Passage shown -
'Ghost Hunters' Alums Brian Murray and Richel Stratton Share Findings From 'The Conjuring' Home Investigation (Exclusive)

If you're looking for a movie this Halloween weekend and are not too worried about things that go bump in the night quite literally, the new paranormal documentary The Sleepless Unrest: The Real Conjuring Home is one you'll definitely want to tune into. Paranormal investigators and former Ghost Hunters Brian Murray and Richel Stratton reveal to PopCulture.com in an exclusive interview that the experience of investigating the home with filmmakers Vera and Kendall Whelpton was not only a "bucket list" moment for the pair, but one that left them a bit "uneasy" with a feeling of being watched.

"When I first walked into the home, I thought, 'I am in one of the most iconic locations in the paranormal that anybody could be in.' I was overwhelmed, I was like, 'I can't believe that I'm here, there's so much that's been said to have happened here, let's do this, let's get going,' I was pumped," Murray said in a telephone conversation with PopCulture. "But then there was this moment where I was kind of —I was a little bit uneasy. I don't know what to expect, I've read the stories, I've watched the documentaries, but now I'm here, now it's my turn to make my story, you know what I mean? And it felt like I was being watched. If that makes sense, it feels like I walked into an area where things were watching me and they weren't necessarily going to do anything at that moment, but they were wondering who I was, what I was going to do, and I could just feel eyes on me."

With Murray and Stratton spending two weeks at the reportedly haunted 18th century Rhode Island farmhouse that inspired the 2013 horror movie The Conjuring alongside the Whelptons and meeting with current homeowners Cory and Jennifer Heinzen, the investigation left Stratton with a "weird feeling" despite the location being so iconic. As history would reveal for the team in their research, the home is also situated around the sites of King Philip's War, an armed conflict in the mid-1600s between indigenous inhabitants and New England colonists and their indigenous allies. Not to mention, allegedly haunted by the spirit of Bathsheba Sherman, one of the home's first inhabitants from the 1800s who was rumored to be a witch after locals reported the mysterious disappearance of her infant, per reports from History vs. Hollywood

"You don't want to have too many expectations when you go in. Like Brian and I don't like to have expectations when we go to a location anyway because you don't know what's going to happen," Stratton said in the conference call with Murray. "But you kind of have to push down the feelings of like you're nervous or like anything could happen at any moment and hyping it up so much. And if you look at it as a location, it's got a creepy, like a cabin in the woods, feel to it. But it's eerily cozy, it sounds crazy, I've told people multiple times like, this house is the most peaceful, active location I've ever been to. During the day when the sun's shining, it's quiet, activity will be happening. But still... I don't know if it's like, I'm sitting on the back porch drinking coffee and I'm at peace, and then all of a sudden we're seeing a shadow out the corner of our eye that's in the library."

Provided material -

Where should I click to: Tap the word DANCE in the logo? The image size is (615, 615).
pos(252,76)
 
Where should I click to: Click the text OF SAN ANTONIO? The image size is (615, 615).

Exercise -
Reproduce the article on the Conjuring home investigation starting with "If you're looking" and going on through "of being watched.". You can set the data aside; none of it is needed here.

Answer below -
If you're looking for a movie this Halloween weekend and are not too worried about things that go bump in the night quite literally, the new paranormal documentary The Sleepless Unrest: The Real Conjuring Home is one you'll definitely want to tune into. Paranormal investigators and former Ghost Hunters Brian Murray and Richel Stratton reveal to PopCulture.com in an exclusive interview that the experience of investigating the home with filmmakers Vera and Kendall Whelpton was not only a "bucket list" moment for the pair, but one that left them a bit "uneasy" with a feeling of being watched.